Commissioners authorized finalizing of contract for $42.1 million
By Kathleen Brady Shea, Managing Editor, The Times
As expected at Thursday’s meeting, the Chester County Commissioners authorized the finalizing of a contract to replace the county’s emergency radio system.
The agreement with Harris Corp. calls for a $27.4 million capital expenditure to install the system and $14.7 million in operating expenses for an extended maintenance contract, which will add eight years to the two-year warranty.
“I think it was a very thorough and transparent RFP (Request for Proposal) process,” said Commissioners’ Chairman Ryan Costello, complimenting Ed Atkins, who heads the county’s Department of Emergency Services, and his staff.

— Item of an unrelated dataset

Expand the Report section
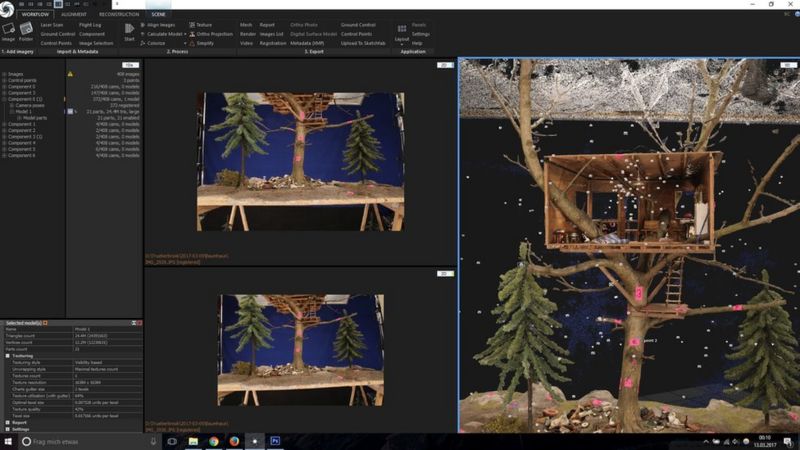The image size is (800, 450). tap(8, 422)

Commissioner Kathi Cozzone added thanks to the volunteer advisory committee, which included leaders of the first-responder community. The group, which met monthly for more than a year and a half starting in early 2009, often consulted with the rank-and-file to determine what the system needed to serve the community most effectively.

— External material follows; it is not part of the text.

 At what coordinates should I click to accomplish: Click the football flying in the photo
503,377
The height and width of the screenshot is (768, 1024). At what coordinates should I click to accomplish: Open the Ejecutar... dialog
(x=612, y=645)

Chester County operates an emergency voice radio system that provides emergency voice communication for the county’s law enforcement, fire and emergency medical services (EMS) responders – communication that stems from an average of 800 incidents a day requiring 8,000 radio transmissions. Problematic since its inception, the system is now woefully outdated, public-safety officials said.
“This new emergency radio system is vital to the communication needs of our 5,000-plus first responders, and it uses existing infrastructure and a pre-planned modernization scheme to keep it in use for many years to come,” said Commissioner Terence Farrell.

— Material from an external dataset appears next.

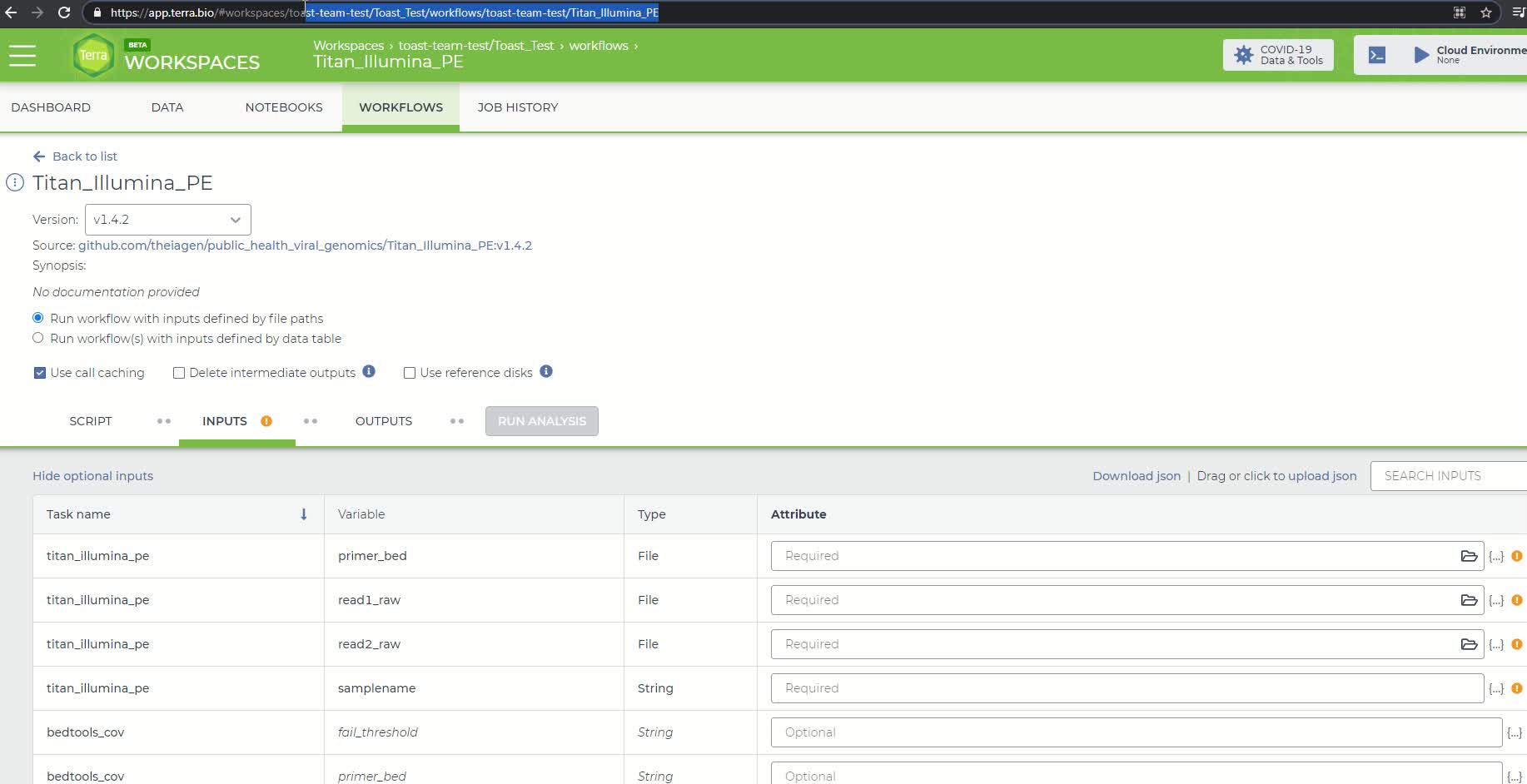Sort by Task name arrow

click(304, 514)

In a prepared statement, Brian Sheller, president of the Chester County Chiefs of Police; Ray Stackhouse, who heads the Fire Chiefs Association, and Keith Johnson, president of the EMS Council, said: “We are pleased that this day has come and that a new radio system will ensure necessary on-street and in-building communication, and better audio quality, reliability and security. We thank the commissioners for recognizing the need for this investment and for taking the bold step to bring it to fruition.”
Ron Williams, an attorney handling the contract, said he expected it would be ready for a vote at the commissioners first meeting in February. If approved, Harris would begin work on upgrades immediately, county officials said.
In other business, the commissioners authorized the staff at the Pocopson Home to prepare a bid package for laundry equipment and to obtain estimates on the cost of altering up to 16 rooms to provide short-term rehabilitation services. Both moves were recommended as ways to increase revenue at the facility, a 275-bed, county-owned operation in Pocopson Township that has been plagued by red ink.